Reading passage:
This e-mail was extremely difficult for me to write, but I know that the best way to find a horse a new amazing home is by asking amazing horse people. She will be going out on contract giving me the first right of refusal as well as site/reference checks. I saved her from slaughter and it is my nightmare that she will end up there again. If you know anyone who might be interested in my sweet mare please forward them my way. She has more supplies than most horses her age, and they will be going with her. (Blankets, wraps, etc.)
Thank you for taking the time to read this rambling mess. I feel numb and don't want judged. Please know that I have thought about this long and hard, but have been putting this off for a long time, but I love her and realize that she needs "her" person that can give her the attention only she deserves.
I was worried about some of them and how they would respond. I had to ask them though because they are very well respected. However, everyone was so nice, and very understanding and made me feel better and worse at the same time. I wasn't going to share this with you, because I don't handle criticism well. I LOVE all of you, but there is the occasional ass. I can't deal with that one ass, especially when making choices I don't want to have to make. Plus, I figured that re-homing a broken down, TB mare that you don't want to be used as a baby making machine would take years.
It took less than 12 hours.
I got an e-mail this morning and then I spent over an hour on the phone with a woman who has 17 acres on the other side of the Cascade Mountain range. Higher up, dryer air, less rain. It is 2 hours from Seattle. Denali will have 4 thoroughbred siblings. One has very similar bloodlines to Denali (and from photos looks JUST like her.) I have been facebook friends with her for years, so she has followed our journey there. I don't know if she knows about this blog.
Best part? Currently, I will remain her owner and this woman will be the caretaker. I will pay $150 to help offset the cost for 6 months. In 6 months we will meet to decide what I want to do. I am allowed to visit her whenever I want. This will just be retirement board. More of a care lease with me kicking in some money. $150 is FAR LESS than the $1,000+ I've been paying for the past months...yes. $1,000+ each month.

Task set:
a – In the post about re-homing Denali, how many acres does the woman who contacted the writer have?
b – Write out the stretch of the post about re-homing Denali from "I was worried" through "would take years.".
c – List each distinct figure written in numerals in the post about re-homing Denali, in order of first appearance.
Nothing in the listing below affects the text above.

Dataset content:
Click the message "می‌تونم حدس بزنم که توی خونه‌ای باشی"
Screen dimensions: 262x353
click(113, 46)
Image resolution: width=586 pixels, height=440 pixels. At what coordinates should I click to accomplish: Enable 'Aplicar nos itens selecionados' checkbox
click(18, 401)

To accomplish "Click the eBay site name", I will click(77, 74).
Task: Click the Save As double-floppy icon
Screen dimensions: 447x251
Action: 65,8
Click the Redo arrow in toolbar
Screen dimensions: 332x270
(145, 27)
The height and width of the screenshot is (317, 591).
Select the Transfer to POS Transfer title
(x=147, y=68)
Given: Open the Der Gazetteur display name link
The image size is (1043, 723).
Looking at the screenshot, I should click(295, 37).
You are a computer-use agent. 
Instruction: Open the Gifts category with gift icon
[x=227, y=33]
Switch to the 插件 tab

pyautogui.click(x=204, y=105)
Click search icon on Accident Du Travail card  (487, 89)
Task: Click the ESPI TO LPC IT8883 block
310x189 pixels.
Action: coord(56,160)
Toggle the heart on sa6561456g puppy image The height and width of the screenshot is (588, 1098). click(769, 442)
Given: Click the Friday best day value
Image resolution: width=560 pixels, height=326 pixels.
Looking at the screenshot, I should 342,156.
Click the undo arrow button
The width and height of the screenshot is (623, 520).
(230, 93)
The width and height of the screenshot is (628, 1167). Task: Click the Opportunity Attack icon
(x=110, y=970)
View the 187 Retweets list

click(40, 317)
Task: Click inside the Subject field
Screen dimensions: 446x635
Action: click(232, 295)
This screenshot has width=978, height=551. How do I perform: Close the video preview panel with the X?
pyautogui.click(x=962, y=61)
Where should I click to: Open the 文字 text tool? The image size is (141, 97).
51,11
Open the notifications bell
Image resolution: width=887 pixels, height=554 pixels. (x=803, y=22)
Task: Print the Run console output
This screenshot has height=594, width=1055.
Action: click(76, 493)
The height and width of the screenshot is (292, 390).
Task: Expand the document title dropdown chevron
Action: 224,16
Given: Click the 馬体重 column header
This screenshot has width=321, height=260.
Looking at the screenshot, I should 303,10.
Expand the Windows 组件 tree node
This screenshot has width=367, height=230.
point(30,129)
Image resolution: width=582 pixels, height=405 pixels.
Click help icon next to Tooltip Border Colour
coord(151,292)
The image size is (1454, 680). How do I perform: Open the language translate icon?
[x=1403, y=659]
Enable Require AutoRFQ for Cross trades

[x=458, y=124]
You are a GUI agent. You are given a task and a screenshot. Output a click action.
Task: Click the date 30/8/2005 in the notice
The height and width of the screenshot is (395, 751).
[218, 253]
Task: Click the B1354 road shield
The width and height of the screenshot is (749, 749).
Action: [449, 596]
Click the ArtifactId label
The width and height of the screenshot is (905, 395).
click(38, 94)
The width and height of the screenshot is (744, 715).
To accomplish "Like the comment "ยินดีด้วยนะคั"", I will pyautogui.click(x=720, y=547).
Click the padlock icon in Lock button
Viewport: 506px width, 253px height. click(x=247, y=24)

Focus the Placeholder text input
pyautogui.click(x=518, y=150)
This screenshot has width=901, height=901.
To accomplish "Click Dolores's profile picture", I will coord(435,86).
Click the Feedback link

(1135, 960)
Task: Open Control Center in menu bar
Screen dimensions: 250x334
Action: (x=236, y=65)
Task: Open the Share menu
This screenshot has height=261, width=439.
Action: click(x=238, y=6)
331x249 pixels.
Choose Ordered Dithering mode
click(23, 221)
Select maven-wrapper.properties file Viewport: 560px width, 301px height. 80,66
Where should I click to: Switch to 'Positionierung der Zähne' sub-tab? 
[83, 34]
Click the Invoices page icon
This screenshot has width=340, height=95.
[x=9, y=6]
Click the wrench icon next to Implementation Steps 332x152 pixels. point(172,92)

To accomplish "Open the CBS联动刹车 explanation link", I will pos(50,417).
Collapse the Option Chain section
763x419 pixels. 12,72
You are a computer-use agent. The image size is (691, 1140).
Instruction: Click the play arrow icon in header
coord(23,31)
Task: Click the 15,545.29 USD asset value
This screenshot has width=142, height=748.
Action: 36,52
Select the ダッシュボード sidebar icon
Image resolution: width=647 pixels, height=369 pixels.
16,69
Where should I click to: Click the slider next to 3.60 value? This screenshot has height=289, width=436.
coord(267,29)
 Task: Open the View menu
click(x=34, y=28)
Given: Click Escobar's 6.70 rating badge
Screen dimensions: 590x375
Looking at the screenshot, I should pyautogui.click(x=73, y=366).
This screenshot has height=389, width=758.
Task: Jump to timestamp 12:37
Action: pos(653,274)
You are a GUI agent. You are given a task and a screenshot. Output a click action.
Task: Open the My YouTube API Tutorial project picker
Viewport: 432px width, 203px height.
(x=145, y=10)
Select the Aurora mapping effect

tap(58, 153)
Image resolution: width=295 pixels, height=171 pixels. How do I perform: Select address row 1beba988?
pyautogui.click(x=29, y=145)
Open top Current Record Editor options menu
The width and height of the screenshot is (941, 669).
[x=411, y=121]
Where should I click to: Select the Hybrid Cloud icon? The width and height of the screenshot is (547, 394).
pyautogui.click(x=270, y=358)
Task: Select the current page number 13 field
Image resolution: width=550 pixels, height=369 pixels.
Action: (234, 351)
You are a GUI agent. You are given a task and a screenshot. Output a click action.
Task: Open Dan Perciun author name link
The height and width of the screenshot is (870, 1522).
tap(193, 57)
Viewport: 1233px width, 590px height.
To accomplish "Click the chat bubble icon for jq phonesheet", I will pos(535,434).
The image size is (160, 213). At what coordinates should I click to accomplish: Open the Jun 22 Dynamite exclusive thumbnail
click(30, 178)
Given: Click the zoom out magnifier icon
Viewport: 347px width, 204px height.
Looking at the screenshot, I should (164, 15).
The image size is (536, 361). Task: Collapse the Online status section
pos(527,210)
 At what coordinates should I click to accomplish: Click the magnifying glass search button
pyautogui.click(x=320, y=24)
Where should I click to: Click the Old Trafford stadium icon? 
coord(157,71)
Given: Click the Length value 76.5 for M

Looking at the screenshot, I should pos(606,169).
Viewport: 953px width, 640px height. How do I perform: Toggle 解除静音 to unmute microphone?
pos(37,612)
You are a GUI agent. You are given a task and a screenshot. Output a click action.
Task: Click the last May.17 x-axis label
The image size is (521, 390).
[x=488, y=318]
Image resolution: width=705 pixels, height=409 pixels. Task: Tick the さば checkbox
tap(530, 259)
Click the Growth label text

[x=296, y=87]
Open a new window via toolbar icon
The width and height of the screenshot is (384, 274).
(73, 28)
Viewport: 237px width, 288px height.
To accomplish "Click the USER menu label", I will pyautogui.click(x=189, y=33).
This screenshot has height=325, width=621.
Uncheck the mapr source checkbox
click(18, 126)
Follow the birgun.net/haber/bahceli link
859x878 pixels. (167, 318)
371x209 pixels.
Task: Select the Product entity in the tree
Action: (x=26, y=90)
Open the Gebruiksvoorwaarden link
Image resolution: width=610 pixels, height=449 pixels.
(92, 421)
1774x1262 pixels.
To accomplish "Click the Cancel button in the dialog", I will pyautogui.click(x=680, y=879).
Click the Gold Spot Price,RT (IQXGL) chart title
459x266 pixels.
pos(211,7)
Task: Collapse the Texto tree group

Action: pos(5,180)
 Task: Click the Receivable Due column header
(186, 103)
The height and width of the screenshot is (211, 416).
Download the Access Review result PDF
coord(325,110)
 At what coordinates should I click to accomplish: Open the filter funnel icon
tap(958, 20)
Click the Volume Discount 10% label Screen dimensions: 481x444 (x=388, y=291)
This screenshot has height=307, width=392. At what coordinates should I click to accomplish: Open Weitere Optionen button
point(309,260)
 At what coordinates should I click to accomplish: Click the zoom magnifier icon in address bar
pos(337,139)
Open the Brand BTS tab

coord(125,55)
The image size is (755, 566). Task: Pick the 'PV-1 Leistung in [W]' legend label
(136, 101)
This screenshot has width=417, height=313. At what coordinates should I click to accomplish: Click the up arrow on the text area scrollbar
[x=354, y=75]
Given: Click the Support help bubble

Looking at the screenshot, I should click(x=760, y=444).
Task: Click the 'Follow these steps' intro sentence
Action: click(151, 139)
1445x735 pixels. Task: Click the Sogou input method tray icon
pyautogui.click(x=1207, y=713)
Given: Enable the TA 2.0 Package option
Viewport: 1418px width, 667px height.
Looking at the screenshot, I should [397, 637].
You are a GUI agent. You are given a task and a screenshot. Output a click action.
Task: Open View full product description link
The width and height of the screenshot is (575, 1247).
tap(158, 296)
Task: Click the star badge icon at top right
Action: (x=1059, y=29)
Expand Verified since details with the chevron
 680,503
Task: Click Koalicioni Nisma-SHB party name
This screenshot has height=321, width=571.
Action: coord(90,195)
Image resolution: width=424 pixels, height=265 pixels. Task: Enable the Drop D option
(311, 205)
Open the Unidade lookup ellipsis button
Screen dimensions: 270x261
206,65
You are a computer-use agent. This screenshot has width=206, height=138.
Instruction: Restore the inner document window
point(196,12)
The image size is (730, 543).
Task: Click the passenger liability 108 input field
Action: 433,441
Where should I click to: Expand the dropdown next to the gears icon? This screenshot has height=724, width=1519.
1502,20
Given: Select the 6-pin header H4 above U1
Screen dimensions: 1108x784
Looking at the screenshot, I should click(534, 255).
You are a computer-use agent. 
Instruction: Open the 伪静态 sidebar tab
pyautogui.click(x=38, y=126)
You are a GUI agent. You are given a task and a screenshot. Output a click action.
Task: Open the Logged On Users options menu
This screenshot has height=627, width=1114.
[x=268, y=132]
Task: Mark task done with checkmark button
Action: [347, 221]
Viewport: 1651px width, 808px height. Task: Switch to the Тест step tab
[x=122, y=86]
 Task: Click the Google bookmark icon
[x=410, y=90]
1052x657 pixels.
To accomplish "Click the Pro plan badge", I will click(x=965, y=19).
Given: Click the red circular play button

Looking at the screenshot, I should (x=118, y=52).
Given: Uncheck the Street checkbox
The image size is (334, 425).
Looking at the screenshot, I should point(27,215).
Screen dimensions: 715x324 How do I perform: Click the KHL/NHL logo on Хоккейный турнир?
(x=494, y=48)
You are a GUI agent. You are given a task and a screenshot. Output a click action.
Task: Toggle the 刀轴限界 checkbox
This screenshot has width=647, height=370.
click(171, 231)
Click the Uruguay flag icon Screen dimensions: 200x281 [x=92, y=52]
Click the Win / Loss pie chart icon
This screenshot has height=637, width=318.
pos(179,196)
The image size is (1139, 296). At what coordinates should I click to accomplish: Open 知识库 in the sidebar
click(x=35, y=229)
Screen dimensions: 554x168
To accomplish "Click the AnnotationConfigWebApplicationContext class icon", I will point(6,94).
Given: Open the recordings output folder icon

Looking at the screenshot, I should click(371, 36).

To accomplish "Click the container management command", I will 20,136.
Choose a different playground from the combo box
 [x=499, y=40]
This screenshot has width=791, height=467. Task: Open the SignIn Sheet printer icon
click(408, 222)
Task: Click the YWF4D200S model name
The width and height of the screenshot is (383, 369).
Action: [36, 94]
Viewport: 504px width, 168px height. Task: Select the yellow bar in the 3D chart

Answers for this exercise:
a – She has 17 acres.

b –
I was worried about some of them and how they would respond. I had to ask them though because they are very well respected. However, everyone was so nice, and very understanding and made me feel better and worse at the same time. I wasn't going to share this with you, because I don't handle criticism well. I LOVE all of you, but there is the occasional ass. I can't deal with that one ass, especially when making choices I don't want to have to make. Plus, I figured that re-homing a broken down, TB mare that you don't want to be used as a baby making machine would take years.

c – 12, 17, 2, 4, $150, 6, $1,000+